Work order:
The records that follow must be transcribed exactly, each one in full.

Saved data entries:

....................

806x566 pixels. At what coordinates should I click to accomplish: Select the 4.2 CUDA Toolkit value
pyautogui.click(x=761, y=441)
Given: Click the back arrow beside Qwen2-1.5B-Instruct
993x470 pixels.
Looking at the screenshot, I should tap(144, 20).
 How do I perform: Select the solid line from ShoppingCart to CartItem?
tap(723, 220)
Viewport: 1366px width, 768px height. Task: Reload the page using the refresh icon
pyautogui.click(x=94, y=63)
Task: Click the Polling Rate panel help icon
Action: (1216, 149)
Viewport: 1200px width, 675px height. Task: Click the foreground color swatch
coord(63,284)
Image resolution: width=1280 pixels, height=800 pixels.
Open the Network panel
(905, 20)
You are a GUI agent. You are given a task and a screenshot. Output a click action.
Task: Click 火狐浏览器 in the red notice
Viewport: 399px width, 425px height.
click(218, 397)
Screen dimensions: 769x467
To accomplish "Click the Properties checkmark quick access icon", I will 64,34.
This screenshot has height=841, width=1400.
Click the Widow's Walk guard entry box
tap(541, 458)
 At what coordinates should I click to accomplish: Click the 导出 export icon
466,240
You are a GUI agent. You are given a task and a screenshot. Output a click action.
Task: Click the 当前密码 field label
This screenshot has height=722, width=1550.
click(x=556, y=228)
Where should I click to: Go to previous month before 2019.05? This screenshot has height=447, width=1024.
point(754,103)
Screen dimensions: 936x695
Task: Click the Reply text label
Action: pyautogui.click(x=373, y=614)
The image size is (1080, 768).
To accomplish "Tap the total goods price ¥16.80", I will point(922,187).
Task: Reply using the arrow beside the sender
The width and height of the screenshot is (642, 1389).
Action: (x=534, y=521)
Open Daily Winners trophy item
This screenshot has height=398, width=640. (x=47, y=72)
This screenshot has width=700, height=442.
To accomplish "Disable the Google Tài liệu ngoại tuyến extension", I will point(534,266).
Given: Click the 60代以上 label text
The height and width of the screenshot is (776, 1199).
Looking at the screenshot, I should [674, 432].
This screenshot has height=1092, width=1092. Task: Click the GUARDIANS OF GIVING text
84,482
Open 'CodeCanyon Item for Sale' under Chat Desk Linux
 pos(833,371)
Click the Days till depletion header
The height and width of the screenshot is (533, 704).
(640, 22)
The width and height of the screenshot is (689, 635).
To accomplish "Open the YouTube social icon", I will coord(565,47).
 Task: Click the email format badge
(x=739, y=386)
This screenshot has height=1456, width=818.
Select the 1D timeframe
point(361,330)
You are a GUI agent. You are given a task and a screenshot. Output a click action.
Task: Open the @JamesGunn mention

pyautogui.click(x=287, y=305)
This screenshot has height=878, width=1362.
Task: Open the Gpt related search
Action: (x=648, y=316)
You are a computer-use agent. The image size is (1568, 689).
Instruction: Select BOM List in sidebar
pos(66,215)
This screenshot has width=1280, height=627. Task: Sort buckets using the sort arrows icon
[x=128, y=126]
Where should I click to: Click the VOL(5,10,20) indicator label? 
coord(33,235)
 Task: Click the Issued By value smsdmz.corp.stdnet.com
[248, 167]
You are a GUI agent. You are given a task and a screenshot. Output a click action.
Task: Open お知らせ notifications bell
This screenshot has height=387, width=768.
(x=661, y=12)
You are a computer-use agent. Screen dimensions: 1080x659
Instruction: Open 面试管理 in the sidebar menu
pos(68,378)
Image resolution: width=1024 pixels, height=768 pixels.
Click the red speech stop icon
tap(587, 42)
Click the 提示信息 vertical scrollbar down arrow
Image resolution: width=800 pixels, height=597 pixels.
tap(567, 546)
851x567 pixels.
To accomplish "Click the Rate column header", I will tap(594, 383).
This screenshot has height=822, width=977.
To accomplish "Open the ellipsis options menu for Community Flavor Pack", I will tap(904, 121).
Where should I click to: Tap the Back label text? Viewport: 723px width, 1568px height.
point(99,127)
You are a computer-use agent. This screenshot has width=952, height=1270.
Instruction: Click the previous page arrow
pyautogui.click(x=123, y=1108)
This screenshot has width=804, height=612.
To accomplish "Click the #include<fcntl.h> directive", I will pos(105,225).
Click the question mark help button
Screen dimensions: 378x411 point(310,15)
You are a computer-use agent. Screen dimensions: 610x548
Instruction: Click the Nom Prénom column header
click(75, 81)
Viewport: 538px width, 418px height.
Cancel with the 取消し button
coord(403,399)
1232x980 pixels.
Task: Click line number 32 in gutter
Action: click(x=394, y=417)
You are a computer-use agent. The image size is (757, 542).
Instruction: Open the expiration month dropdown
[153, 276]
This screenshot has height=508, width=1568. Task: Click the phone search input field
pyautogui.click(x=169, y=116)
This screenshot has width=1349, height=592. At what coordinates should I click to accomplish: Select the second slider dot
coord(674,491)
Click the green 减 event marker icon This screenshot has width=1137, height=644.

....................

Written solution:
806x566 pixels. At what coordinates should I click to accomplish: Select the 4.2 CUDA Toolkit value
pyautogui.click(x=761, y=441)
Given: Click the back arrow beside Qwen2-1.5B-Instruct
993x470 pixels.
Looking at the screenshot, I should tap(144, 20).
 How do I perform: Select the solid line from ShoppingCart to CartItem?
tap(723, 220)
Viewport: 1366px width, 768px height. Task: Reload the page using the refresh icon
pyautogui.click(x=94, y=63)
Task: Click the Polling Rate panel help icon
Action: (1216, 149)
Viewport: 1200px width, 675px height. Task: Click the foreground color swatch
coord(63,284)
Image resolution: width=1280 pixels, height=800 pixels.
Open the Network panel
(905, 20)
You are a GUI agent. You are given a task and a screenshot. Output a click action.
Task: Click 火狐浏览器 in the red notice
Viewport: 399px width, 425px height.
click(218, 397)
Screen dimensions: 769x467
To accomplish "Click the Properties checkmark quick access icon", I will 64,34.
This screenshot has height=841, width=1400.
Click the Widow's Walk guard entry box
tap(541, 458)
 At what coordinates should I click to accomplish: Click the 导出 export icon
466,240
You are a GUI agent. You are given a task and a screenshot. Output a click action.
Task: Click the 当前密码 field label
This screenshot has height=722, width=1550.
click(x=556, y=228)
Where should I click to: Go to previous month before 2019.05? This screenshot has height=447, width=1024.
point(754,103)
Screen dimensions: 936x695
Task: Click the Reply text label
Action: pyautogui.click(x=373, y=614)
The image size is (1080, 768).
To accomplish "Tap the total goods price ¥16.80", I will point(922,187).
Task: Reply using the arrow beside the sender
The width and height of the screenshot is (642, 1389).
Action: (x=534, y=521)
Open Daily Winners trophy item
This screenshot has height=398, width=640. (x=47, y=72)
This screenshot has width=700, height=442.
To accomplish "Disable the Google Tài liệu ngoại tuyến extension", I will point(534,266).
Given: Click the 60代以上 label text
The height and width of the screenshot is (776, 1199).
Looking at the screenshot, I should [674, 432].
This screenshot has height=1092, width=1092. Task: Click the GUARDIANS OF GIVING text
84,482
Open 'CodeCanyon Item for Sale' under Chat Desk Linux
 pos(833,371)
Click the Days till depletion header
The height and width of the screenshot is (533, 704).
(640, 22)
The width and height of the screenshot is (689, 635).
To accomplish "Open the YouTube social icon", I will coord(565,47).
 Task: Click the email format badge
(x=739, y=386)
This screenshot has height=1456, width=818.
Select the 1D timeframe
point(361,330)
You are a GUI agent. You are given a task and a screenshot. Output a click action.
Task: Open the @JamesGunn mention

pyautogui.click(x=287, y=305)
This screenshot has height=878, width=1362.
Task: Open the Gpt related search
Action: (x=648, y=316)
You are a computer-use agent. The image size is (1568, 689).
Instruction: Select BOM List in sidebar
pos(66,215)
This screenshot has width=1280, height=627. Task: Sort buckets using the sort arrows icon
[x=128, y=126]
Where should I click to: Click the VOL(5,10,20) indicator label? 
coord(33,235)
 Task: Click the Issued By value smsdmz.corp.stdnet.com
[248, 167]
You are a GUI agent. You are given a task and a screenshot. Output a click action.
Task: Open お知らせ notifications bell
This screenshot has height=387, width=768.
(x=661, y=12)
You are a computer-use agent. Screen dimensions: 1080x659
Instruction: Open 面试管理 in the sidebar menu
pos(68,378)
Image resolution: width=1024 pixels, height=768 pixels.
Click the red speech stop icon
tap(587, 42)
Click the 提示信息 vertical scrollbar down arrow
Image resolution: width=800 pixels, height=597 pixels.
tap(567, 546)
851x567 pixels.
To accomplish "Click the Rate column header", I will tap(594, 383).
This screenshot has height=822, width=977.
To accomplish "Open the ellipsis options menu for Community Flavor Pack", I will tap(904, 121).
Where should I click to: Tap the Back label text? Viewport: 723px width, 1568px height.
point(99,127)
You are a computer-use agent. This screenshot has width=952, height=1270.
Instruction: Click the previous page arrow
pyautogui.click(x=123, y=1108)
This screenshot has width=804, height=612.
To accomplish "Click the #include<fcntl.h> directive", I will pos(105,225).
Click the question mark help button
Screen dimensions: 378x411 point(310,15)
You are a computer-use agent. Screen dimensions: 610x548
Instruction: Click the Nom Prénom column header
click(75, 81)
Viewport: 538px width, 418px height.
Cancel with the 取消し button
coord(403,399)
1232x980 pixels.
Task: Click line number 32 in gutter
Action: click(x=394, y=417)
You are a computer-use agent. The image size is (757, 542).
Instruction: Open the expiration month dropdown
[153, 276]
This screenshot has height=508, width=1568. Task: Click the phone search input field
pyautogui.click(x=169, y=116)
This screenshot has width=1349, height=592. At what coordinates should I click to accomplish: Select the second slider dot
coord(674,491)
Click the green 减 event marker icon This screenshot has width=1137, height=644.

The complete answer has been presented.